── SELECTED PASSAGE ──

The CAGE questionnaire is just four yes-or-no questions. Have you ever felt you should Cut down on your drinking? Have people Annoyed you by criticizing it? Have you felt Guilty about your drinking? Have you ever needed an Eye-opener, a drink first thing in the morning to steady your nerves or get rid of a hangover? Answering yes to 2 or more of these is considered clinically significant.

The AUDIT (Alcohol Use Disorders Identification Test) is a 10-question tool that goes deeper, asking about frequency, quantity, and consequences. Each answer is scored on a scale, and a total score of 8 or more suggests hazardous or harmful drinking. Questions include how often you drink, how many drinks you have on a typical occasion, how often you’ve been unable to stop once you started, and whether anyone close to you has expressed concern. Neither tool replaces a professional evaluation, but both are well-validated starting points.

What Happens in the Brain

Problem drinking isn’t just a matter of willpower. Alcohol changes the brain in ways that make it progressively harder to stop. When you drink, alcohol triggers a surge of feel-good signaling in the brain’s reward system. Over time, your brain starts associating the people, places, and routines connected to drinking with that reward. This process, called incentive salience, means that certain cues (passing a familiar bar, the end of a workday) can trigger powerful motivation to drink, even when you’ve decided not to.

With repeated heavy drinking, the brain shifts control of drinking behavior from the conscious decision-making areas in the prefrontal cortex to deeper structures that govern automatic habits. Drinking moves from a choice to something closer to autopilot. At the same time, heavy use weakens executive function, making it harder to weigh consequences, resist impulses, and follow through on plans to cut back.

Alcohol also temporarily quiets the brain’s stress-response circuits, which is part of why people drink to “take the edge off.” But with chronic use, those circuits become overactive during periods without alcohol. The result is a cycle: you feel increasingly anxious, irritable, and emotionally raw when you’re not drinking, which pushes you back toward alcohol for relief. This negative reinforcement loop is one of the strongest drivers of continued use.

Physical Dependence and Withdrawal

Tolerance and withdrawal are two of the 11 diagnostic criteria, but they also signal something distinct: your body has physically adapted to the presence of alcohol. Tolerance means your brain has adjusted its chemistry to compensate for alcohol’s effects, so the same number of drinks produces less of a response. Withdrawal means your brain can’t function normally without it.

───

> WHAT THE TASK REQUIRES
Continue the passage on problem drinking and the brain, picking up after its last sentence.

── DATA EXTRACTS ──

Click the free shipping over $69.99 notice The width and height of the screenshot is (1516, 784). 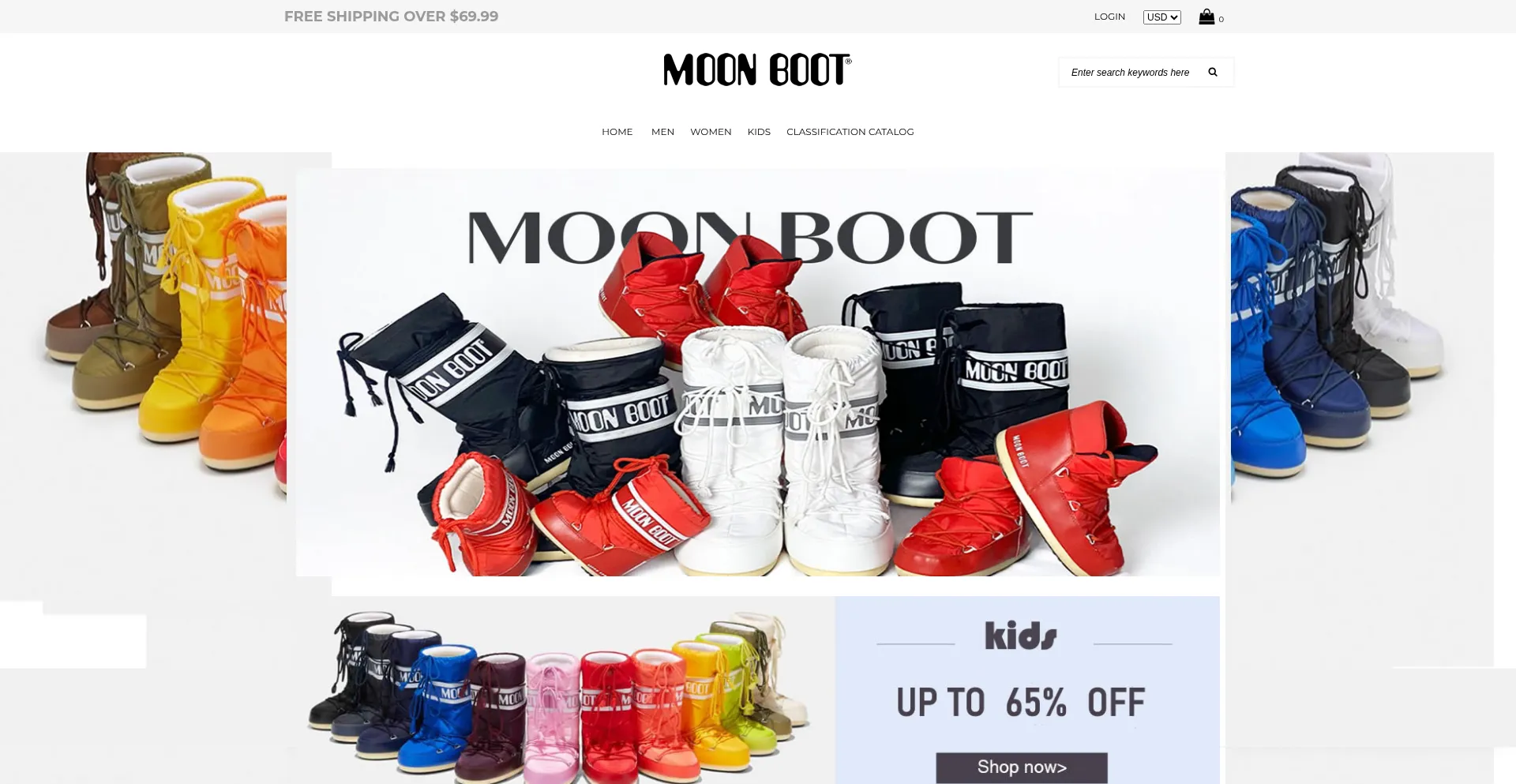coord(391,17)
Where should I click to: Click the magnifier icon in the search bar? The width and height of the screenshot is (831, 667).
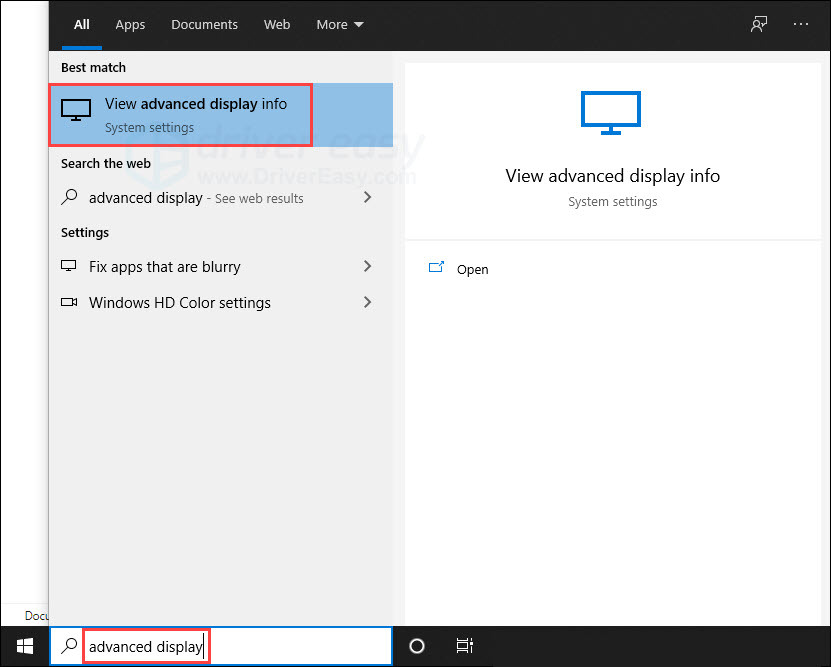click(x=67, y=646)

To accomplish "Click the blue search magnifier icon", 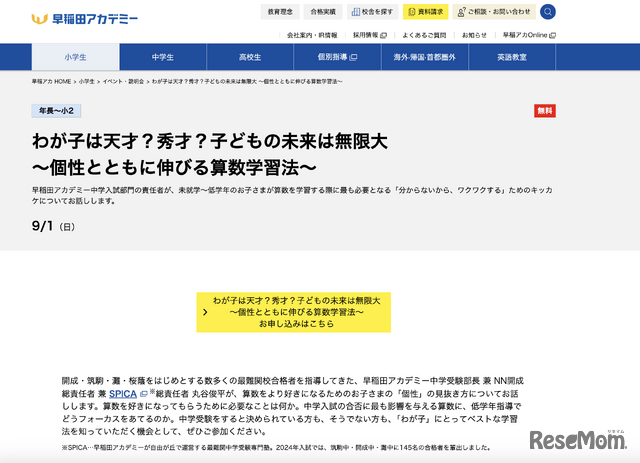I will (x=548, y=12).
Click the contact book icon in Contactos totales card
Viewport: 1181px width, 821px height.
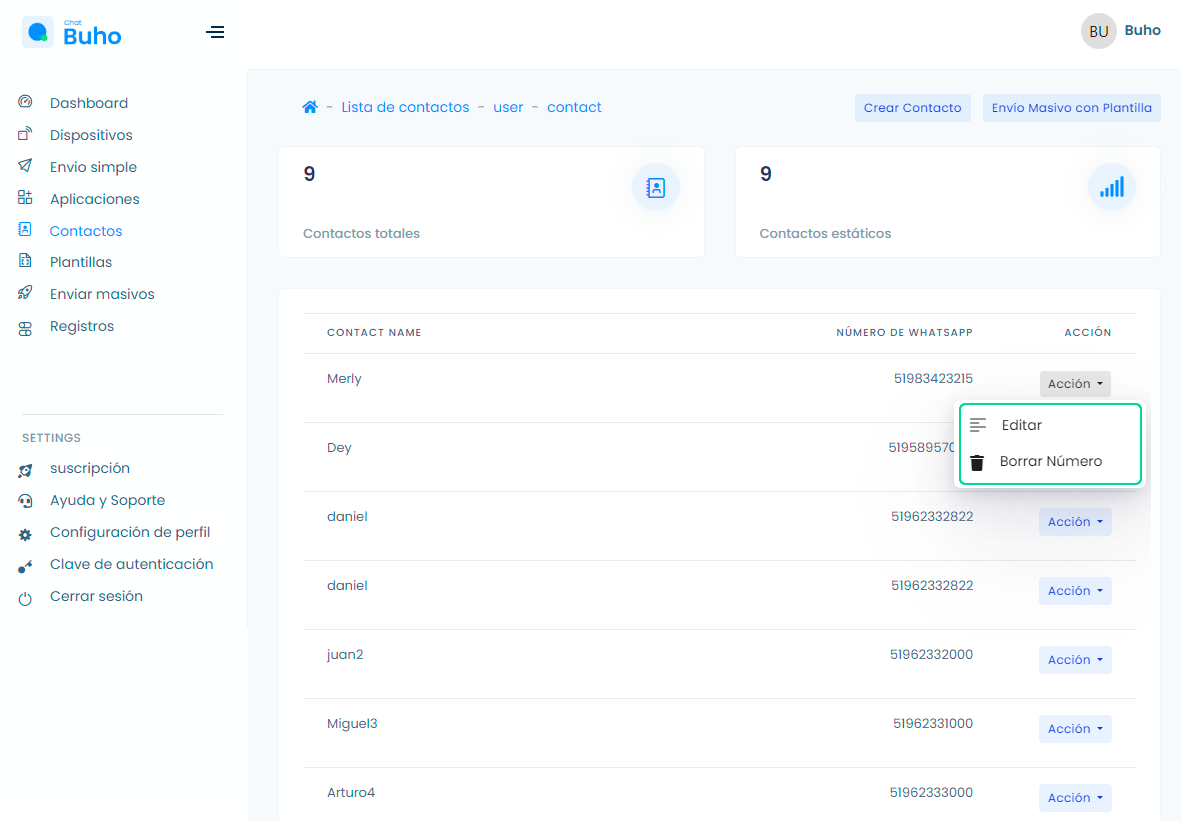656,187
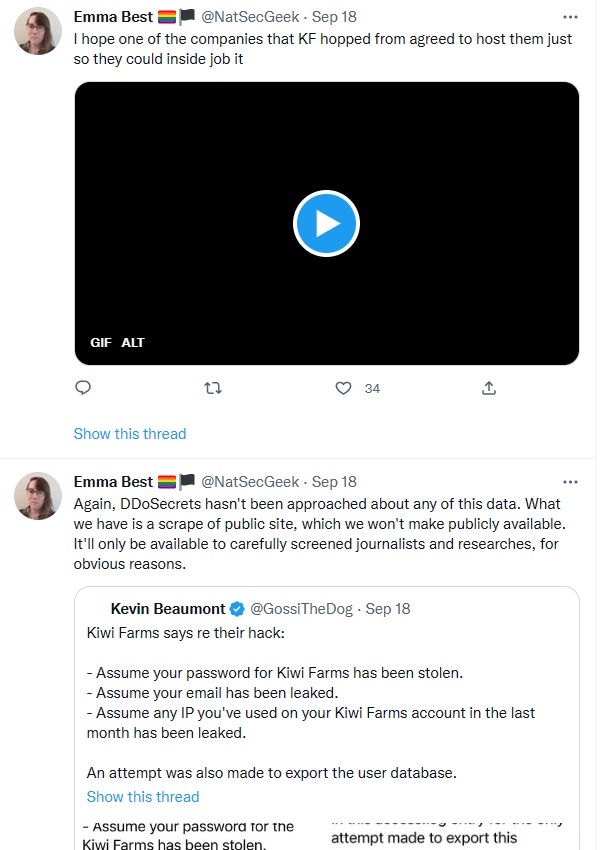Viewport: 601px width, 850px height.
Task: Click Sep 18 timestamp on first tweet
Action: (x=334, y=17)
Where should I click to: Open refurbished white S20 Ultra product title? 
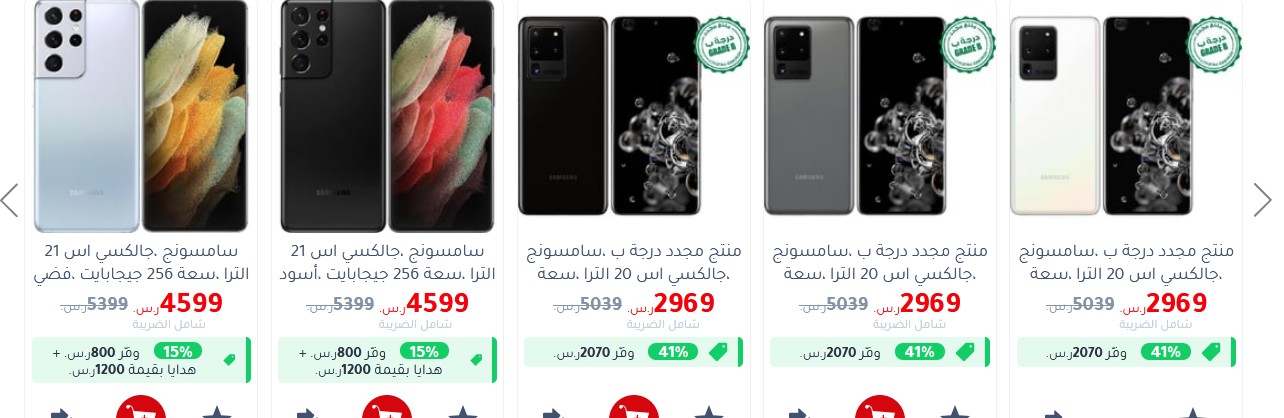(1126, 262)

───

> RESPONSE AREA
Withdrawal symptoms typically begin within 6 to 12 hours of the last drink and usually last 3 to 7 days. Mild withdrawal looks like anxiety, insomnia, nausea, sweating, and shaking. Severe withdrawal can include hallucinations, confusion, seizures, and a dangerous condition called delirium tremens, which most often develops 48 to 96 hours after the last drink but can appear up to 7 to 10 days later. Delirium tremens can cause life-threatening irregular heartbeats and requires emergency medical care. This is why people with heavy, long-term drinking patterns should not attempt to quit abruptly without medical supervision.

The Spectrum Matters

One of the most important shifts in how problem drinking is understood is that it’s not all-or-nothing. Older frameworks drew a hard line between “alcoholic” and “not alcoholic,” which left a lot of people in a gray zone where they knew something was off but didn’t see themselves in the stereotype of someone who’d lost everything. The spectrum model captures reality more accurately. Someone with mild AUD might hold a steady job, maintain relationships, and still meet two or three criteria, like consistently drinking more than planned and repeatedly failing to cut back.

Severity also changes over time. Mild AUD can progress to moderate or severe if drinking patterns continue, especially as tolerance builds and the brain’s reward and stress circuits adapt. But it can also improve. Early recognition tends to lead to better outcomes, which is exactly why tools like the CAGE and AUDIT exist: to catch the problem before it reaches the point where withdrawal becomes dangerous and the habit loop is deeply entrenched.